The past weekend’s Indie Web Camp Brighton was wonderful! Many thanks to Mark and Paul for all their work putting it together.
There was a great turn-out. It felt like the perfect time for an Indie Web Camp. There’s a real appetite for getting away from ever more extractive silos and staking claim to our own corners of the web. Most of the attendees were at their first ever Indie Web Camp.
Paul asked me to oversee the schedule planning on day one, which I was happy to do. We made sure that first-timers got first dibs on proposing sessions. In the end, every single session was proposed by new attendees.
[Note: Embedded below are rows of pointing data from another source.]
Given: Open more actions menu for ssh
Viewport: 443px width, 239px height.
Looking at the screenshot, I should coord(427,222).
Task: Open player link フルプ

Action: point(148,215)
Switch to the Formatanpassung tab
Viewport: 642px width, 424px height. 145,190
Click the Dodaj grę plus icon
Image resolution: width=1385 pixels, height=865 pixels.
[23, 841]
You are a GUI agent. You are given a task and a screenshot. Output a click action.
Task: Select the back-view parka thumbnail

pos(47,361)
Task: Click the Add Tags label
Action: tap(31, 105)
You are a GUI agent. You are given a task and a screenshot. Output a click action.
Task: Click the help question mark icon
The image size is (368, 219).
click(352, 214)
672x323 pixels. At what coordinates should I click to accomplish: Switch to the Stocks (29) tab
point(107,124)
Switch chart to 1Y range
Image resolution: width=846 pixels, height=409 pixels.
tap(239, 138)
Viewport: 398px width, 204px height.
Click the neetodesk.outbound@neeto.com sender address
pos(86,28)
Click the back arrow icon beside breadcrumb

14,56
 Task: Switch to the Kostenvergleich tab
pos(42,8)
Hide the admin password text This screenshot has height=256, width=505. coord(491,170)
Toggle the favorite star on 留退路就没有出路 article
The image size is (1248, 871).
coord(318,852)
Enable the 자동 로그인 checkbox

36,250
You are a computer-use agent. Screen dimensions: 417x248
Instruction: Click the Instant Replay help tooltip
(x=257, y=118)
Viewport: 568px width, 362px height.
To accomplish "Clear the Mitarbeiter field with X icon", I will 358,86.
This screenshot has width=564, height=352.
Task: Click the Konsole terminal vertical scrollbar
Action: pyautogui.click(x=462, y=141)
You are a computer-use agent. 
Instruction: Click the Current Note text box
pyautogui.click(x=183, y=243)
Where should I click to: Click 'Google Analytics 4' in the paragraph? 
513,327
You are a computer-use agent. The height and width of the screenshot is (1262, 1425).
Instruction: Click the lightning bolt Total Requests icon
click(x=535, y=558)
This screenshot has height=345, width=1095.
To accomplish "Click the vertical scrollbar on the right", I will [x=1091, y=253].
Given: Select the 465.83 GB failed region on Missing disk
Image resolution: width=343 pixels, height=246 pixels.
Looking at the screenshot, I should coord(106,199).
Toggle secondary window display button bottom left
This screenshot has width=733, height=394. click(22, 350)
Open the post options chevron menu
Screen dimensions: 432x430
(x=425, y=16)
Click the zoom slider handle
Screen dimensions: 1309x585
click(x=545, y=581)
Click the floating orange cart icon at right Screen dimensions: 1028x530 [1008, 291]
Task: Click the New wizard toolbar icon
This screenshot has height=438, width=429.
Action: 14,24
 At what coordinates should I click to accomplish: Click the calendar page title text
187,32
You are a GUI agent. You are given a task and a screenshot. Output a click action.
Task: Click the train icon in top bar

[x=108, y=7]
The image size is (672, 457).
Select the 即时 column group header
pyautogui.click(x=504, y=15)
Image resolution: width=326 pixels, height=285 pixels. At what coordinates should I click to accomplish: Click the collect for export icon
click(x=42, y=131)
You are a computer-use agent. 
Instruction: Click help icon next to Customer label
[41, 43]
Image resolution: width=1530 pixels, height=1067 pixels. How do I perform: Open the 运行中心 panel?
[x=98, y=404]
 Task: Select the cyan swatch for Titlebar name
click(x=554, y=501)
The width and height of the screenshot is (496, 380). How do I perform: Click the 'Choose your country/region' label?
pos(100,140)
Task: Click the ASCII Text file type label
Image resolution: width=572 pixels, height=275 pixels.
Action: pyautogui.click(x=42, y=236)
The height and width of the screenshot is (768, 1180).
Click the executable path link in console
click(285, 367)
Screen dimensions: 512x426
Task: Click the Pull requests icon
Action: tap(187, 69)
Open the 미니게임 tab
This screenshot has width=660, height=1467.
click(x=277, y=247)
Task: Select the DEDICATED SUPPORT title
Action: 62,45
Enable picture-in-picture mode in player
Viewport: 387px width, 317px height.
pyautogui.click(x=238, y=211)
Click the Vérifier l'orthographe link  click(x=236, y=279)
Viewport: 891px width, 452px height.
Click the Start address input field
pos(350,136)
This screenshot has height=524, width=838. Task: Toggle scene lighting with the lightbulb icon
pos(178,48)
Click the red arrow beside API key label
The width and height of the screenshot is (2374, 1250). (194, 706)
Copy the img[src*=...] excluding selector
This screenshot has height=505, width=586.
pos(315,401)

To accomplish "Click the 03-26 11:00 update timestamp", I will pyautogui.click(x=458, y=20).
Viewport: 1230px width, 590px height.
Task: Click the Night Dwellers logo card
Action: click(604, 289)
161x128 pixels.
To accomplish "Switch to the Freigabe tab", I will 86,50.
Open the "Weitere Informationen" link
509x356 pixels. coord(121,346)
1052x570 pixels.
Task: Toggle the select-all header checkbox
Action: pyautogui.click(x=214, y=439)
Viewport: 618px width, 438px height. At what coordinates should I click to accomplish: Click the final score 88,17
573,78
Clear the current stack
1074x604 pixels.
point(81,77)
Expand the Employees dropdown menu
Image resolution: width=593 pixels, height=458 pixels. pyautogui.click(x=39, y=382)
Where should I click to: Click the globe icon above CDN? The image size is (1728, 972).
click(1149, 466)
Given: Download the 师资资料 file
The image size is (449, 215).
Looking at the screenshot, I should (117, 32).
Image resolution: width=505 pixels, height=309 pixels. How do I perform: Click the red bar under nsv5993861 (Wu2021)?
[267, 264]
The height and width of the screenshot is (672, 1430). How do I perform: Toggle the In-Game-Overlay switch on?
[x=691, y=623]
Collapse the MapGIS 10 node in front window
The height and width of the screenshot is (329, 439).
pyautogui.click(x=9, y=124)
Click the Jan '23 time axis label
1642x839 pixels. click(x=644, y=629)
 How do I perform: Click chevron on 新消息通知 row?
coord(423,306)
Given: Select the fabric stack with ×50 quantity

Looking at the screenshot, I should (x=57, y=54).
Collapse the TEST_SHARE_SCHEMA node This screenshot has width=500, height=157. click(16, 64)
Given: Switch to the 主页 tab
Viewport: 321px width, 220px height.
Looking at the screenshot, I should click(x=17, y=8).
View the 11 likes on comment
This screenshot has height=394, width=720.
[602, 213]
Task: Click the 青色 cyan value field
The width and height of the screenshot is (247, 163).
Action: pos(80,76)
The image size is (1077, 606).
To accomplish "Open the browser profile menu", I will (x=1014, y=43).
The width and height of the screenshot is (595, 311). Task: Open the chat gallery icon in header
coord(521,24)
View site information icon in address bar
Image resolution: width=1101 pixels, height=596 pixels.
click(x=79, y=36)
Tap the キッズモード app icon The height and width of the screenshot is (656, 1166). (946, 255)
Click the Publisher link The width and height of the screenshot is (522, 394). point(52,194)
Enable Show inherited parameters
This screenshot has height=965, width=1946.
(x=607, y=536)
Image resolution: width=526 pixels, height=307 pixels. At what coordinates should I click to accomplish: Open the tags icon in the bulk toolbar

Day two was all about putting ideas into practice: coding, designing, and writing on our own website. I’m always blown away by how much gets done in just one short day. Best of all is when there’s someone who starts the weekend without their own website but finishes with a live site. That happened again this time.
I spent the second day tinkering with something I started at Indie Web Camp Nuremberg in October. Back then, I got related posts working here on my journal; a list of suggested follow-up posts to read based on the tags of the current post.
I wanted to do the same for my links; show links related to the one I’m currently linking to. It didn’t take too long to get that up and running.
But then I thought about it some more and realised it would be good to also show blog posts related to the link. So I did that. Then I realised it would be really good to show related links under blog posts too.
So now, if everything’s working correctly, then at the end of this post you will not only see related blog posts I’ve previously written, but also links related to the content of this post.
It was a very inspiring weekend. There’s something about being in a room with other people working on their websites that makes me super productive.
While we were hacking away on day two, somebody mentioned that they still find hard to explain the indie web to people.
“It’s having your own website”, I said.
But surely there’s more to it than that, they wondered.
Nope. If someone has their own website, then they’re part of the indie web. It doesn’t matter if that website is made with a complicated home-rolled tech stack or if it’s a Squarespace site.
What you do with your own website is entirely up to you. The technologies are just plumbing wether it’s webmentions, RSS, or anything else. None of it is a requirement. Heck, even HTML is optional. If you want to put plain text files on your website, go for it. It’s your website.